■ **EXERCISE INSTRUCTIONS**:
A: In the passage on religion and gender, which two seventeenth-century Enlightenment thinkers are named as arguing that violent and irrational religion was not "true" religion?
B: Write the next part of the passage on religion and gender, beginning with the section under its final heading.

Against the background of religion as inherently war-prone, religion has been relegated to the private sphere, determined as irrelevant and marginal (since it is not political) but at the same time threatening and irrational if it enters the political sphere (Fitzgerald 2011). Markers of the private sphere, such as the domestic, weak, emotional and the spiritual, while usually framed as in need of protection, paradoxically are also dangerous, subversive and threatening (Brown 2015, 304). Pateman (1980), in “The Disorder of Women” notes how women are usually perceived as emotional, nurturing (peaceful), non-political and passive. However, if they are not constantly kept in check, they are also assumed to be dangerous and threatening to their binary opposite—men, who represent the rational, orderliness, and civility. While good women are sacrificing, submissive, and obedient angels of the house, they also have a natural tendency to pose a danger to society due to their natural deficiency and inherent irrationality. Classical theorists described women as defective in their natures and therefore as a threat to men’s superior characteristics, such as rationality and morality (Pateman 1980). Women’s emotion and irrationality were considered a threat and a “constant downward pull on Man” (Third 2010, 86). According to these early theorists, women constituted a constant and natural source of disorder to the state as they carried within themselves a natural hostility to (masculine) civilization and advancement (Pateman 1980, 20).
This good/bad women narrative mirrors Fitzgerald’s (2011, 18) description of the two faces of the modern construction of religion. Whilst the first face is the peaceful and true religion, that is, religion as “peace-loving, non-violent, [and] non-political,” religion as it ought to be and solely “concerned with … inner spiritual life,” the second face is “essentially barbarous, violent … irrational [and depicted as] a malign agent in the world,” that is “causing conflict and mayhem and threatening the essentially peace-loving and reasonable nature of the non-religious secular state” (18). In the same way that women have been depicted, religion also is described and conceptualized as naturally either the “angel of the house,” concerned only with private inner spirituality or salvation, or as the “irrational maniac threatening to destroy the rational secular order” in public (79).
Seventeenth century influential Enlightenment thinkers, such as Locke and Penn, argued that violent and irrational religion was not “true” religion “but a barbarous imposter responsible for despotism and bloody warfare, a perversion of true religion” (italics added). Religion in its true nature, they argued, is (and therefore ought to be) “essentially private, personal, non-political, tolerant, concerned with the saving of the soul and with the life after death” (Fitzgerald 2011, 79). According to this narrative, religion, by its true nature has nothing to do with power; it is “kind, gentle, non-political and non-profit making” (180). It is further a matter of “personal faith and piety, essentially separated from the non-religious rough-and-tumble of practical politics and economics” (180), that is, an “affair of the heart” (Schüssler Fiorenza 2013, 45).11
Gender as performative: “true religion” vs “bad religion”

■ **DATASET SECTION**:
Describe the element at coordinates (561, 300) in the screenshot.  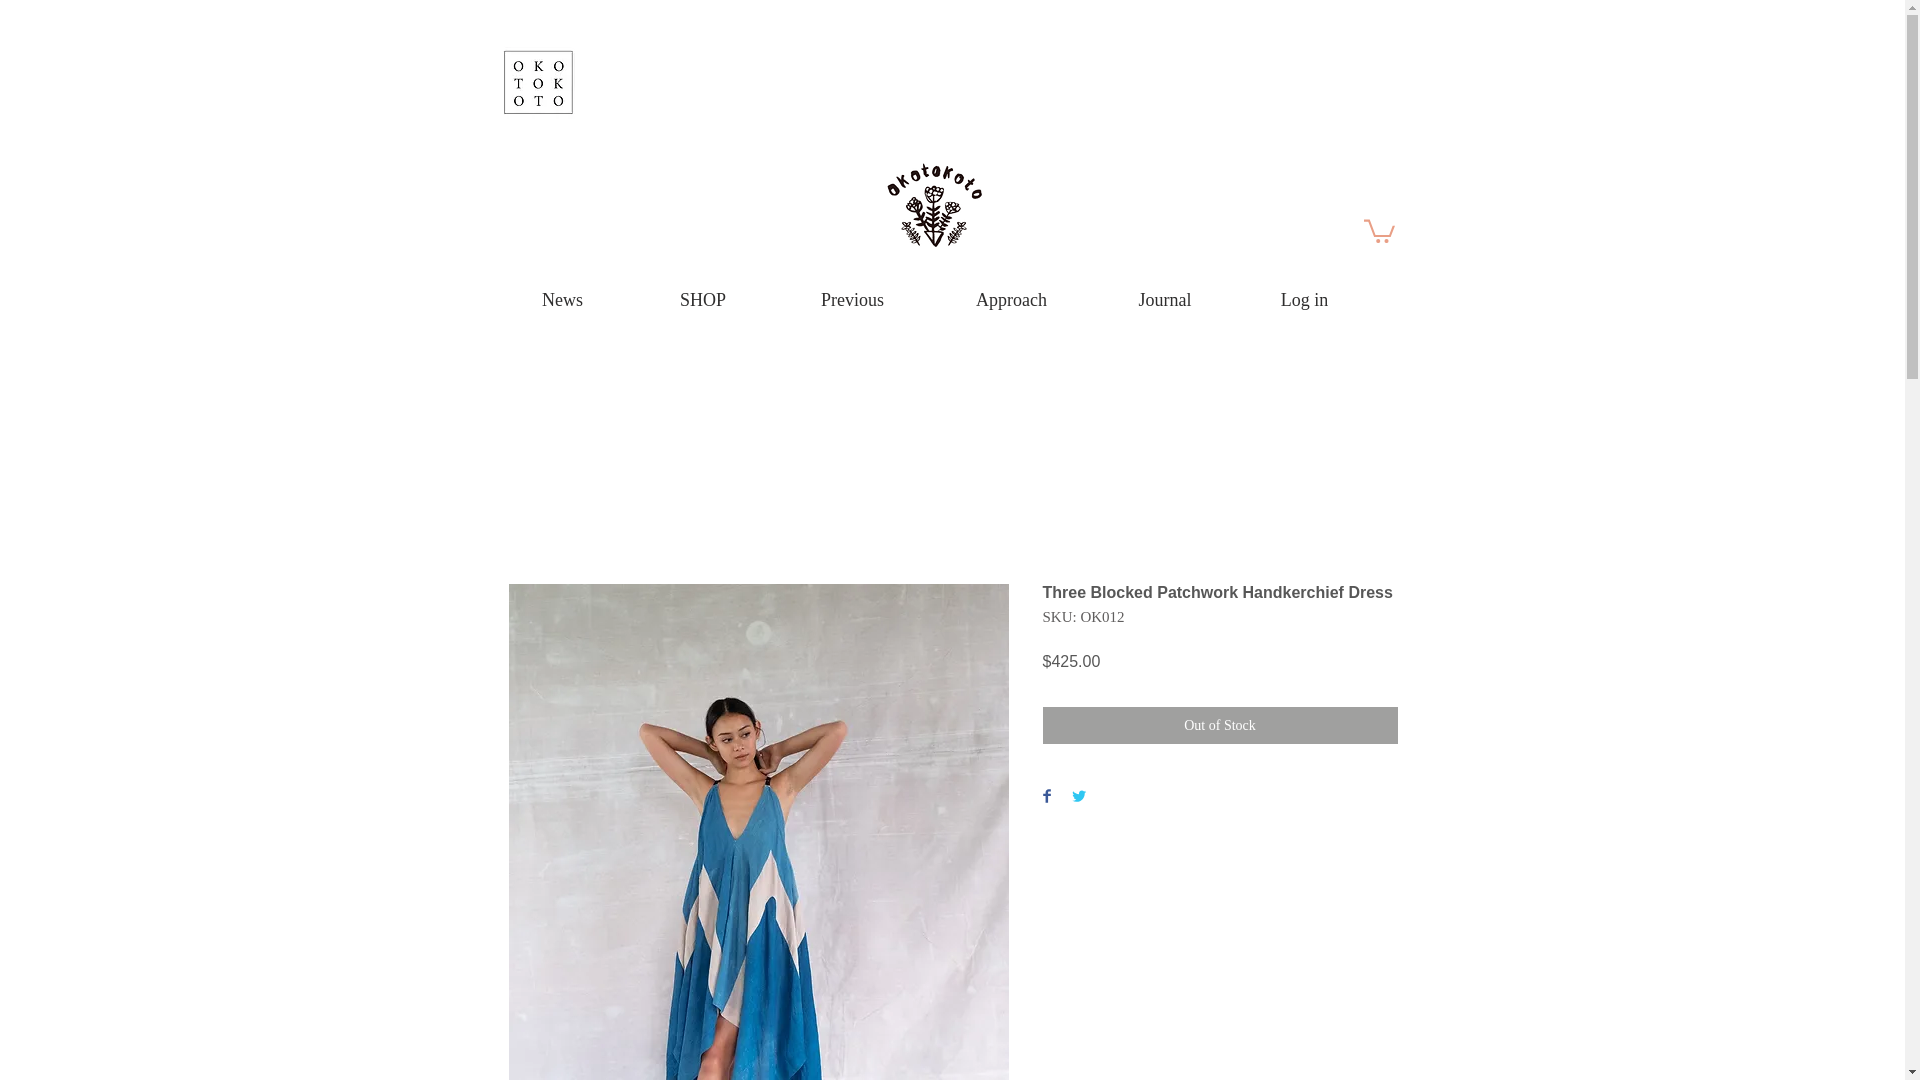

■ **SOLVED TASKS**:
A: Locke and Penn.

B:
However, religion does not always act according to its true, feminine nature. Instead, it often can be seen as gender non-conforming: violent, political, and loud. Drawing on Judith Butler’s (1999) well-known theory on gender performativity, feminist scholars have established how men and women’s gender non-conforming behavior or actions get punished by society and is portrayed as unnatural and wrong. Women, especially, acting against their supposedly peaceful, nurturing and passive natures, by acting violently (or simply politically) have regularly been depicted and presented in dominant (societal) discourse as more dangerous and irrational than their male counterparts (Gentry and Sjoberg 2015, 94; Third 2014, 39). Female terrorists are a case in point: These women are “doubly deviant” (Lloyd 1995; Third 2014, 39) since their violence is not just illegal or wrong, as that of a male terrorist would be, but also inherently unnatural, as they act against their true female/feminine natures.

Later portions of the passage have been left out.